◆ Compito breve a: Stampa dal brano sulla violenza sui minori tutto il testo che va da "Nel Rapporto Unicef" fino a "vi abbia assistito.".

◆ Brano da leggere:
Nel Rapporto Unicef 2023 si legge che, complessivamente, nel 2022 quasi 37milioni di bambini in tutto il mondo sono sfollati a causa di conflitti e violenze. Un numero che non si contava dalla Seconda guerra mondiale. Cifra che non comprende i bambini sfollati a causa della povertà, dei cambiamenti climatici o alla ricerca di una vita migliore. E non comprende nemmeno i bambini sfollati a causa della guerra in Ucraina. Per la gran parte si tratta di bambini senza uno status ufficiale di migrante o accesso all’istruzione e all’assistenza sanitaria.

Presumibilmente una larga parte di questi minori ha subito o subirà una qualche forma di violenza o vi abbia assistito.

Stando ai dati diffusi da Save the Children a novembre 2021, in Italia sono stati 427mila i minorenni che nell’arco temporale 2009-2014 hanno vissuto la violenza dentro casa. Diretta o indiretta. In questo secondo caso si parla di violenza passiva, definita dal Cismai – Coordinamento Italiano dei Servizi contro il Maltrattamento e l’Abuso dell’Infanzia – come «il fare esperienza da parte del/la bambino/a di qualsiasi forma di maltrattamento, compiuto attraverso atti di violenza fisica, verbale, psicologica, sessuale ed economica, su figure di riferimento o su altre figure affettivamente significative adulti e minori».

La violenza domestica, diretta e indiretta, ha degli effetti dal punto di vista fisico, cognitivo, comportamentale e sulle capacità di socializzazione dei bambini e degli adolescenti.

 

I dati dell’informativa OMS: Maltrattamenti infantili regalano uno spaccato di società ancora più impressionante:

  • Un quarto di tutti gli adulti dichiara di aver subito abusi fisici durante l’infanzia.

◆ Compito breve b: Aggiorna le righe dei record dalla riga che contiene "Task: Click the statement.setString(4, text" fino a quella che contiene "click(x=777, y=347)", entrambe incluse, mettendo "push options" al posto di "pull options" e lasciando tutto il resto invariato. Riporta soltanto queste righe.

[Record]

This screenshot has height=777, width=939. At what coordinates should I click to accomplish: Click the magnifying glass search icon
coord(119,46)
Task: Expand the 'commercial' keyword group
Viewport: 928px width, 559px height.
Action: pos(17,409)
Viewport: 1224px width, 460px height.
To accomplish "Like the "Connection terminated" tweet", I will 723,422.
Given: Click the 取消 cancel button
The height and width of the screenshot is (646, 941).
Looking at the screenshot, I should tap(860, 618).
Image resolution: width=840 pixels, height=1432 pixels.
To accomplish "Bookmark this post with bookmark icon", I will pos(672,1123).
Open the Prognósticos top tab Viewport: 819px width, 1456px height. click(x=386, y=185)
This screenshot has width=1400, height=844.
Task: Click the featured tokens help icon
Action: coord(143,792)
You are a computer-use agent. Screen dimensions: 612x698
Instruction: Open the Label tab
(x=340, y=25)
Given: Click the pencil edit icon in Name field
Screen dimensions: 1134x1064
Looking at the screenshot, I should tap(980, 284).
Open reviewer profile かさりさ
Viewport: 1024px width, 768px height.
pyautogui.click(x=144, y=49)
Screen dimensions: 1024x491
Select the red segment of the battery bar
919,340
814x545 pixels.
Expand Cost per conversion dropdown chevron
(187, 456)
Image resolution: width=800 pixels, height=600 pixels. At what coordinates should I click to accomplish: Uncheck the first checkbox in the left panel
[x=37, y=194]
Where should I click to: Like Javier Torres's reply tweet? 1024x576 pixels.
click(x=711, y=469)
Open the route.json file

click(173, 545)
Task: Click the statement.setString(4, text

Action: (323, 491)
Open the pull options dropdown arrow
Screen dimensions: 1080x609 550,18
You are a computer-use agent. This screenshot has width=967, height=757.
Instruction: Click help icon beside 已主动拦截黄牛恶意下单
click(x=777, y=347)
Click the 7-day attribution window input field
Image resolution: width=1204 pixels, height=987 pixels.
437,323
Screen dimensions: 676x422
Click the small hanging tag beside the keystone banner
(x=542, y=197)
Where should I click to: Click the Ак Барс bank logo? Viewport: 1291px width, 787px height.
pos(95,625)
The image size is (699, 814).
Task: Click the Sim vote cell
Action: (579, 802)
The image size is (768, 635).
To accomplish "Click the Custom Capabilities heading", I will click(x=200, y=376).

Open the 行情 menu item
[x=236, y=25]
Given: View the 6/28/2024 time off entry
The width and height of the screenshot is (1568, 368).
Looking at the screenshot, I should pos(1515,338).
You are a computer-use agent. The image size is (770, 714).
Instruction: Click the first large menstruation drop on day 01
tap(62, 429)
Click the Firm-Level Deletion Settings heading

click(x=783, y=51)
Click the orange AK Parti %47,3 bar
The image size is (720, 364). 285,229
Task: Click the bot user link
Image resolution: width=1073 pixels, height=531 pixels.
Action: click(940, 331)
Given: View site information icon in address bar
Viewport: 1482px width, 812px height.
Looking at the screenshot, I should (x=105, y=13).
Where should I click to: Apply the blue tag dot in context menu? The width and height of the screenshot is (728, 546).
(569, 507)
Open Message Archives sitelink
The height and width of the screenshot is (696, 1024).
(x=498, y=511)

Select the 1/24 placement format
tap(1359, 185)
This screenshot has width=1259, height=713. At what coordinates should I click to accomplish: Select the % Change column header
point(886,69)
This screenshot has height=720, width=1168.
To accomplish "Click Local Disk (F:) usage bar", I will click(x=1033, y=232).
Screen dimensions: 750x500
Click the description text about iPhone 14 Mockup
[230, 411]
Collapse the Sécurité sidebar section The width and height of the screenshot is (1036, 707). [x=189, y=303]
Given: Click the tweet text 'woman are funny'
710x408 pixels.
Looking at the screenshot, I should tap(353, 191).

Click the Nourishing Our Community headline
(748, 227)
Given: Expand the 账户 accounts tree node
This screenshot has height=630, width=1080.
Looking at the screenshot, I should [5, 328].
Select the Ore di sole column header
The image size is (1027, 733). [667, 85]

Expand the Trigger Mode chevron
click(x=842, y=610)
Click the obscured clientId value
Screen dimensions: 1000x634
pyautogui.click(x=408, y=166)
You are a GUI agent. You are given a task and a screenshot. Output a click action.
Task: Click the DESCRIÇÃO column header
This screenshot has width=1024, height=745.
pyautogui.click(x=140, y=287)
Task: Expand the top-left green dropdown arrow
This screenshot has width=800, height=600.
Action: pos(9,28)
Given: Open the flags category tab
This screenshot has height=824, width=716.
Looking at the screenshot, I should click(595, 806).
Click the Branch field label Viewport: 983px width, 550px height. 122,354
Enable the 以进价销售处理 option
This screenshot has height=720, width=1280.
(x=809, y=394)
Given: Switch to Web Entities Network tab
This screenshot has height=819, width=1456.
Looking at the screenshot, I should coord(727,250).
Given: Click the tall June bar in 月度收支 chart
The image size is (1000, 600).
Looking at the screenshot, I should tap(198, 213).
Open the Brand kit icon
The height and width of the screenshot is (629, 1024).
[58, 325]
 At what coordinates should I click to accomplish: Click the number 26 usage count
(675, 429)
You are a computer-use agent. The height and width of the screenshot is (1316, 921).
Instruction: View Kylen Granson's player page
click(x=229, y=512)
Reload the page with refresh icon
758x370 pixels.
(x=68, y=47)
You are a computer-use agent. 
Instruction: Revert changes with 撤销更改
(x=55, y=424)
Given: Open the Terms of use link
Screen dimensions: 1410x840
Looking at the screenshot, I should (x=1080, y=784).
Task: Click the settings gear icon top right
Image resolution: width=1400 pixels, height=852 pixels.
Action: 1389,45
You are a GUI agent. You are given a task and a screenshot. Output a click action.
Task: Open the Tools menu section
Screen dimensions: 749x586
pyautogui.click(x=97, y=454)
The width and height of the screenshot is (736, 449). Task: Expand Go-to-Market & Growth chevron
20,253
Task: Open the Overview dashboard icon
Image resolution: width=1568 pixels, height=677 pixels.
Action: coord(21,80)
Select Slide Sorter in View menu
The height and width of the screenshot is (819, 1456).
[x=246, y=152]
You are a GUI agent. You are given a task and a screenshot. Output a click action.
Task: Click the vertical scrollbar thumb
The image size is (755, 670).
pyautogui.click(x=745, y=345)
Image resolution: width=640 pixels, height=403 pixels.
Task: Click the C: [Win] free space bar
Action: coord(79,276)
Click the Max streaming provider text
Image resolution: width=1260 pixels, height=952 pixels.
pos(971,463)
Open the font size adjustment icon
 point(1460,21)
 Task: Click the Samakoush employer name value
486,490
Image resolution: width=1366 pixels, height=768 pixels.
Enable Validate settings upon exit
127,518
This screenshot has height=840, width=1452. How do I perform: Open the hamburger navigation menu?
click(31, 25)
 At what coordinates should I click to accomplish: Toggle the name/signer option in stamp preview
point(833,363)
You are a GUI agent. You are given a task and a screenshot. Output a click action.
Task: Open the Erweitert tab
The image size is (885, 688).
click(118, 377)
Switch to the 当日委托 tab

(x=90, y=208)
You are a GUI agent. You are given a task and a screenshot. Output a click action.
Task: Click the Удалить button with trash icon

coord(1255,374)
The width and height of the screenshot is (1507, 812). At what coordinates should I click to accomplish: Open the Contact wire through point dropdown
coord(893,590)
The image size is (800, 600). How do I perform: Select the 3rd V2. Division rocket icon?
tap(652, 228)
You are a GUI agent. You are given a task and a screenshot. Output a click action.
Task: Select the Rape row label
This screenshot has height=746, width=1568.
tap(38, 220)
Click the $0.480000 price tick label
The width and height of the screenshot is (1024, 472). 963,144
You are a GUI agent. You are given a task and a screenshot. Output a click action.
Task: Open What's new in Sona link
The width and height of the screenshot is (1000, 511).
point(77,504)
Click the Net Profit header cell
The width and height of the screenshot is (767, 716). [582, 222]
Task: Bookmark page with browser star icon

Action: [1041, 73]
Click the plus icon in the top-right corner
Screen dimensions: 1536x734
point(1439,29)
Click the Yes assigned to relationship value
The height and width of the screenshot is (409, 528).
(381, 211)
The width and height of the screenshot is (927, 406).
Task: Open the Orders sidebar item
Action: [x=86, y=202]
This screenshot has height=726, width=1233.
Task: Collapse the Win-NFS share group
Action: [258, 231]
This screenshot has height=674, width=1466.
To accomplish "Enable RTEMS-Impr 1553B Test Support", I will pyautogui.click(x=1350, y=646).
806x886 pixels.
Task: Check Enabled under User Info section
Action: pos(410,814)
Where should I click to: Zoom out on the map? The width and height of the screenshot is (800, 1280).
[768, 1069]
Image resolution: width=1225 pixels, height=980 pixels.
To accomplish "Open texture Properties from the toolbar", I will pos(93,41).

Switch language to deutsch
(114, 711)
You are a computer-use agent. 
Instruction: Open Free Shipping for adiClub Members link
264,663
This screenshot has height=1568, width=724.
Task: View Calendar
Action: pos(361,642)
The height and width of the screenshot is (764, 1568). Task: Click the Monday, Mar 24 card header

◆ Soluzione a:
Nel Rapporto Unicef 2023 si legge che, complessivamente, nel 2022 quasi 37milioni di bambini in tutto il mondo sono sfollati a causa di conflitti e violenze. Un numero che non si contava dalla Seconda guerra mondiale. Cifra che non comprende i bambini sfollati a causa della povertà, dei cambiamenti climatici o alla ricerca di una vita migliore. E non comprende nemmeno i bambini sfollati a causa della guerra in Ucraina. Per la gran parte si tratta di bambini senza uno status ufficiale di migrante o accesso all’istruzione e all’assistenza sanitaria.

Presumibilmente una larga parte di questi minori ha subito o subirà una qualche forma di violenza o vi abbia assistito.

◆ Soluzione b:
Task: Click the statement.setString(4, text

Action: (323, 491)
Open the push options dropdown arrow
Screen dimensions: 1080x609 550,18
You are a computer-use agent. This screenshot has width=967, height=757.
Instruction: Click help icon beside 已主动拦截黄牛恶意下单
click(x=777, y=347)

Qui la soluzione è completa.